The Clean Water Rule has a long and very strange history in the United States government. As Dalal Aboulhosn, deputy legislative director for Land and Water at the Sierra Club explained, the act first passed with bipartisan support in 1972. However, when it finally landed on President Richard Nixon’s desk he swiftly vetoed it. But, both chambers of the congress came together and overrode that veto to get the Clean Water Act to become the law of the land.

"That’s kind of amazing now to think, but that was only about 45 years ago," Aboulhosn said. "This would not happen today."

However, over the last decade, the rules of what exactly constitutes "waters" in the United States has been called into question. In a 2006 Supreme Court ruling Justice Scalia quoted Webster’s New International Dictionary, Second Edition, which was published in 1934, pointing out that the definition of waters "does not include channels through which water flows intermittently or ephemerally, or channels that periodically provide drainage for rainfall."

And that’s how we got to the announcement of the potential repeal today, because Trump’s administration plans to use this outdated definition Scalia used to write a new rule. And if they succeed they will "whittle away protections for a lot of waterways including the drinking water sources of 117 million Americans," according to Aboulhosn. "That’s one in three Americans, and we are going to put their water at risk."

The way it could potentially harm average citizens is by allowing "corporations start dumping more chemicals, pesticides, coal ash and other dangerous materials into our waterways, stuff that will ultimately end up in our children's drinking water and our rivers, streams and lakes," Henn described.

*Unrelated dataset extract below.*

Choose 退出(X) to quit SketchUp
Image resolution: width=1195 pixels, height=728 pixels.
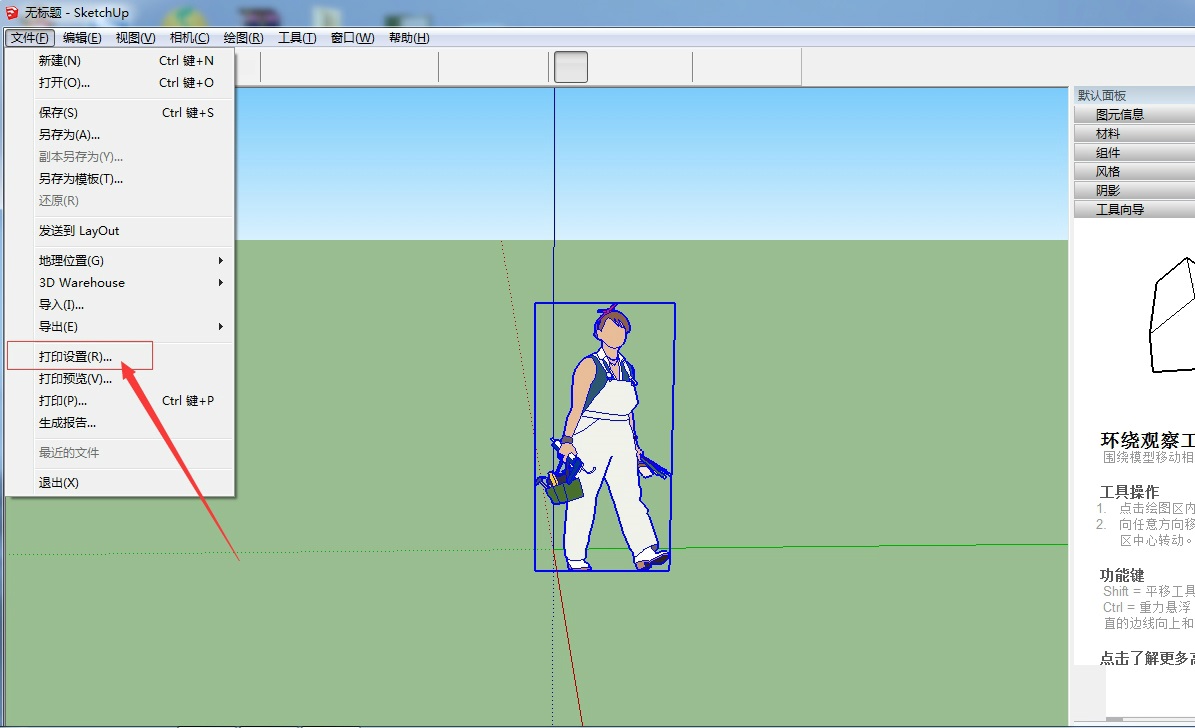click(59, 483)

This could happen if wetlands, rivers and streams that flow only during rainy seasons and other smaller bodies of water are no longer protected.

And the idea that these waterways aren't important bodies of water goes against the report the EPA itself put out in 2015 supporting the Clean Water Rule.

The report, which reviewed more than 1,200 peer-reviewed publications, stated that literature "unequivocally" showed streams, regardless of their size or frequency of flow, are connected to downstream waters and strongly influence their function.

"We learn in middle school that all water is connected and that the upstream waters will greatly affect the downstream waters," Aboulhosn said. "There are many wetlands and streams and other bodies of water that feed those. Their health really is important to the health of those larger bodies of water."

Moreover, she noted, beyond taking into account thousands of peer-reviewed studies, the Obama administration also held more than 400 stakeholder meetings and offered a 90 day comment window to citizens, which was extended twice to be over 180 days. Trump’s team is currently offering a 30 day comment window for Americans to voice their opinion.

"I have no doubt that they will receive hundreds of thousands of comments and I also have no doubt that the majority of those comments will be telling them not to repeal this rule," Aboulhosn said. "This has long-reaching consequences for everyone living in the United States."